Danglard se raidit. Depuis toujours, Adamsberg avait une détestable tendance à juger des visages, y séparant le bien du mal, ce que Danglard lui reprochait hautement. Adamsberg le savait et sentit se crisper son adjoint.

— Désolé, Danglard, dit-il en souriant de cette manière très irrégulière qui séduisait les témoins réticents ou désarmait parfois ses opposants. Mais cette fois, c'est moi qui ai une citation pour me défendre. J'ai trouvé le bouquin abandonné sur une chaise, à Reykjavík.

— Allez-y toujours.

— Une seconde, je ne la sais pas par cœur, moi, dit-il en fouillant dans ses poches. Voici : La vie habituelle fait l'âme et l'âme fait la physionomie.

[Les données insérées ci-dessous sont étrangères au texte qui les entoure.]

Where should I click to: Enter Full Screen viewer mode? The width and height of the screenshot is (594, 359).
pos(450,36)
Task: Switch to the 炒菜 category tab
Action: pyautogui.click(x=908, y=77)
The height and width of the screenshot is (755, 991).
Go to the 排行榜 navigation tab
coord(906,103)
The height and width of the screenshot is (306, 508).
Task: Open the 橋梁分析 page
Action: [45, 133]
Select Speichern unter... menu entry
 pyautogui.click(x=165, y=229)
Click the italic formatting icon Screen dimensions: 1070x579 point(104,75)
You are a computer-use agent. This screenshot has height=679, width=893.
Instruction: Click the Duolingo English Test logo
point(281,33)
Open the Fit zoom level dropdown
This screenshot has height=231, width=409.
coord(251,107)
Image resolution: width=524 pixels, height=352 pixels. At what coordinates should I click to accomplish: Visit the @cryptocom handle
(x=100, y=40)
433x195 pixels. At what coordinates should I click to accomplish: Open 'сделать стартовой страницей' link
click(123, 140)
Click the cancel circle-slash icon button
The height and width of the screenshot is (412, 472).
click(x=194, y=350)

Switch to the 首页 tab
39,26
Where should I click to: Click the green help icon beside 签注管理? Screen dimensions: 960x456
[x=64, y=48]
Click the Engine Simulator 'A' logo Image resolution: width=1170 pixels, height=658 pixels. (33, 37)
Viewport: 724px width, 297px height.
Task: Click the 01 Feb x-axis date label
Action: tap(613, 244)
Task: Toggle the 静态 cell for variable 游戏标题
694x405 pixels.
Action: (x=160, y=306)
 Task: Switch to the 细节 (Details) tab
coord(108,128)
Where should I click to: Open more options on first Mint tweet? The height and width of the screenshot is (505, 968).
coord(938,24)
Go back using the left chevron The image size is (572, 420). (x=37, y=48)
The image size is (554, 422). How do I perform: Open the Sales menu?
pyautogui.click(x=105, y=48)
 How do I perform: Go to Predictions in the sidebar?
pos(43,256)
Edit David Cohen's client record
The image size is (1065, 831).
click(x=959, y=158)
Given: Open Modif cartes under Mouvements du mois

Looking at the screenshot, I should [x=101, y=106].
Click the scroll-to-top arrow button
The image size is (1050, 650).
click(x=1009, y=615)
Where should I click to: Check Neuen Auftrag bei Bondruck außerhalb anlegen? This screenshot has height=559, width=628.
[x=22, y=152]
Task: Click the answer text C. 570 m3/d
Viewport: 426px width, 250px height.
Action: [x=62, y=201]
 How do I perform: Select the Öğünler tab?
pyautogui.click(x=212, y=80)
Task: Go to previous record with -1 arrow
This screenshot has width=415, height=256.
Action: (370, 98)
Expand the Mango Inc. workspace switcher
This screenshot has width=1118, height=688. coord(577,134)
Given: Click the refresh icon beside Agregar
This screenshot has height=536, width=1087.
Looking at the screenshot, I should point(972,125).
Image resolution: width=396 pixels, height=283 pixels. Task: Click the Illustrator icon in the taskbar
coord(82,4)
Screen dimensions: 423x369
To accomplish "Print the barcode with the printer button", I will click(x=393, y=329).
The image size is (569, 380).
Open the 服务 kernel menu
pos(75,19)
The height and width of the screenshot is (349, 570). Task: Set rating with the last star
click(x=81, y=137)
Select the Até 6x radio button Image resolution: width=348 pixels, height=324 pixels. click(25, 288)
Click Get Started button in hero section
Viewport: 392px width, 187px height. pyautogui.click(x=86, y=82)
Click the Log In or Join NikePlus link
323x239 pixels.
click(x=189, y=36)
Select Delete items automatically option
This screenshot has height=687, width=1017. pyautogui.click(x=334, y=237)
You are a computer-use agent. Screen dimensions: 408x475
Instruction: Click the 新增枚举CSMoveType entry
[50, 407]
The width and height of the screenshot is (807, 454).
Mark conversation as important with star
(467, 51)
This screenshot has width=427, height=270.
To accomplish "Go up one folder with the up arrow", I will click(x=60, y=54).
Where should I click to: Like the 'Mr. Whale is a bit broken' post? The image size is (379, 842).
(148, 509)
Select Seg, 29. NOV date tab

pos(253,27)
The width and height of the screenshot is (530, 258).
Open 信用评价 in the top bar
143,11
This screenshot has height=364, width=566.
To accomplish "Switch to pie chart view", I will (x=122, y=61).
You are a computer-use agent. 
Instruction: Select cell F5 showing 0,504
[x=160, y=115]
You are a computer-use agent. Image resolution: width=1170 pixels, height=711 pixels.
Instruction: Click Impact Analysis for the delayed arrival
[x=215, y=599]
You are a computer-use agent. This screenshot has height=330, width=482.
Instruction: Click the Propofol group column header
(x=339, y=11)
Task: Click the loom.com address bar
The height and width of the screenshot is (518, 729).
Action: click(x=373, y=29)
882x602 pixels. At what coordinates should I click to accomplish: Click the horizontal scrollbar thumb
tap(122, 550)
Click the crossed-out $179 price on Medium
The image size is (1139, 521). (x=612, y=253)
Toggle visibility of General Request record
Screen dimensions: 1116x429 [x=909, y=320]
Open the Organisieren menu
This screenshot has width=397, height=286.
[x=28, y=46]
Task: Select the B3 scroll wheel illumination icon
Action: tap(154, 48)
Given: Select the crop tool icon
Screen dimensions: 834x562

— Balzac, dit Danglard en ronchonnant.

— Précisément. Et vous l'aimez, commandant.

Adamsberg élargit son sourire et replia sa feuille.

— Et c'est dans quel bouquin ? demanda Estalère.

— Mais on s'en fout, brigadier ! dit Danglard.

— C'était, dit Adamsberg, montant en défense d'Estalère, l'histoire d'un brave curé pas très malin et d'âmes haineuses qui finissent par avoir sa peau. Cela se passait à Tours, je crois.